В этой картине физической реальности время рождается из неравновесных состояний и характеризует особое состояние вещества. Такое время соответствует эонической темпоральности. По Пригожину, вещество, материя мира имеет свою историю, которая может быть рассмотрена как набор «эонических дискурсов», а поскольку мутация вещества происходит постоянно, соответственно, можно рассмотреть разные «стрелы времени», причудливо переплетающиеся между собой, о чем писали многие фантасты и Борхес в иллюстративном рассказе «Сад с пересекающимися тропинками».

Здесь можно отметить одну характерную особенность отношения к модерну с позиции премодерна (традиционализма) и постмодерна. Пригожин показывает на примере эволюции физических представлений классической и неклассической науки, что факторы становления и историчности, признаваемые в теории, при анализе устройства реальности, на самом деле, не учитываются. И «физику времени», где материя и становление были полностью тождественными, только еще предстоит выстроить — это дело науки постмодерна. Другими словами, Пригожин упрекает позитивистскую физику в том, что она всё еще остается слишком метафизичной. Для традиционалистов же (Р. Генон) наука модерна, напротив, видится как полный разрыв с метафизикой и помещение бытия в становление с прогрессирующей утратой бытия. Традиционализм видит в модерне то, что, по мнению постмодернистов (а Пригожин, безусловно, является физиком постмодернистским), составляет суть постмодерна, и чего в модерне ещё в полной мере нет.
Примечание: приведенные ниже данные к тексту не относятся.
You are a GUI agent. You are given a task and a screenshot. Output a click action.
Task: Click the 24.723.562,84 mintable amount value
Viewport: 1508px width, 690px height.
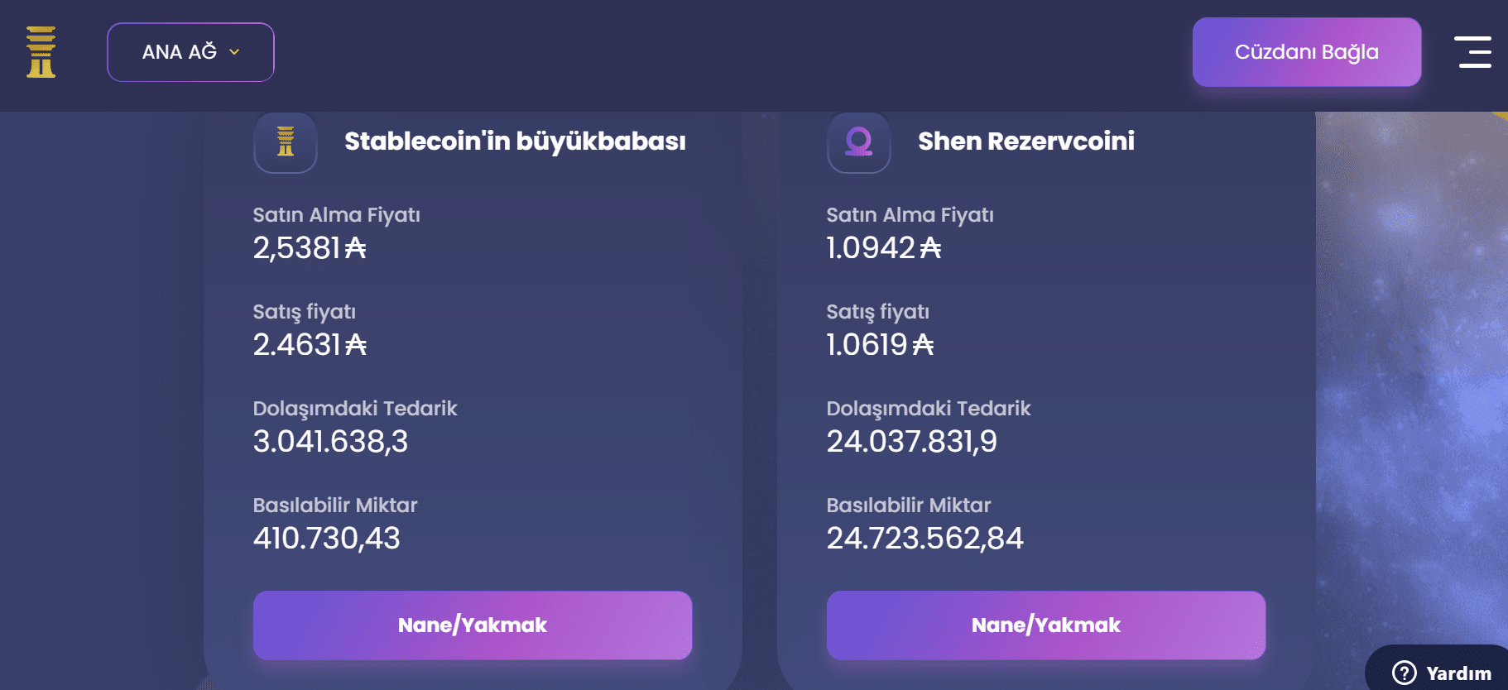click(x=924, y=538)
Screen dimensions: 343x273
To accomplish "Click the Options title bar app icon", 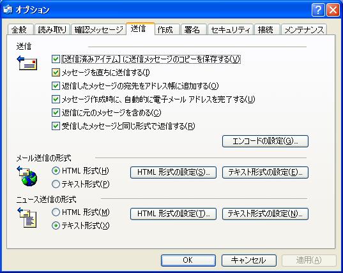I will pyautogui.click(x=8, y=10).
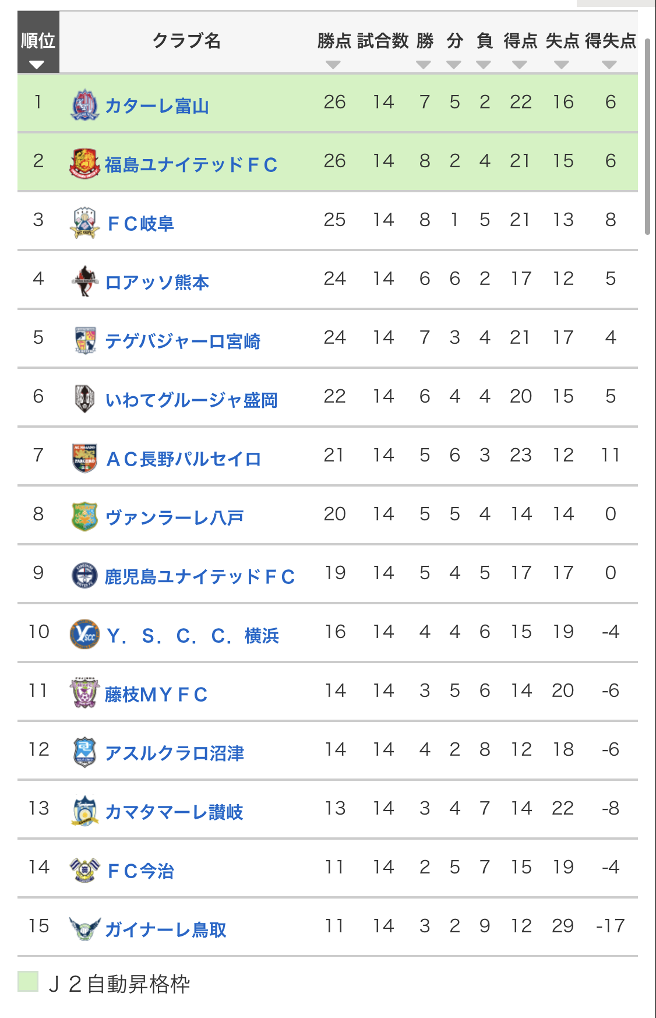The width and height of the screenshot is (656, 1018).
Task: Sort by 得失点 goal difference arrow
Action: [x=609, y=65]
Точно так же традиционалисты видят в философии и научных теориях модерна все признаки полной дезонтологизации и тотальное наступление нигилизма, ничто. Для постмодернистов, модерн, напротив, остается всё ещё вполне онтологичным состоянием, и настоящая деонтологизация реальности должна наступить только в границах новой парадигмы, т.е. в постмодерне. Модерн же, кажущийся традиционалистам пределом дезонтологизации, с точки зрения постмодернистов — лишь детские игрушки.

Делёз говорит, что до определенного момента (до момента фазового перехода к постмодерну) в модерне, вставшем на путь нигилизма, воля к «ничто» сама была ничтожной, слабой. А теперь воля к «ничто» должна стать сильной и абсолютной, чтобы «ничто», которое никак не наступало, наконец наступило. Делёз считает, что в попытках освободить «ничто» от репрессий, модерн снова и снова выстраивал репрессивные системы. — К ним он относил и классический материализм, и марксизм, и психоанализ, и даже структурализм (почему и было изобретено понятие — «постструктурализм»). В них воля к «ничто», по Делёзу, присутствовала, но была слишком слаба.

С точки зрения Делёза, в постмодерне воля к «ничто» должна стать всеопобеждающей и всемогущей. И здесь дискурс о «ничто», который в целом пропадает из постфилософии, у Делёза — как самого радикального, яркого и последовательного мыслителя постмодерна — всплывает заново, приоткрывая те тайные стороны этой парадигмы, которые она в обычном случае пытается тщательно закамуфлировать.

Калька и карта

Что касается пространства, то здесь постмодернисты предлагают концепцию кальки и карты. Оппозиция кальки и карты предопределяет представления постмодерна о структуре пространства.

Калька — это такая разметка пространства, которая всегда, пусть с искажениями, но воспроизводит разметку пространства, имевшуюся ранее. Первая редакция кальки есть проекция рассудка (образующего систему координат, не существующую в эмпирическом мире и выстраиваемую «геометризирующим» разумом) на исторически воспринятое представление о «реальности», о «внешнем мире». Другими словами пространство кальки отражает структуру гносеологии и структуру того исторического ландшафта, на которой гносеология была исторически спроектирована. Далее с пространством начинают работать по принципу редупликации: калька накладывается на поверхность, и эта поверхность подгоняется под то, что на кальке нарисовано. Таким образом, калька есть процесс умножения симулякров. Новое в каждой серии калек — только погрешности, накопление которых и приводит к появлению пространства-симулякра (которым является виртуальная реальность).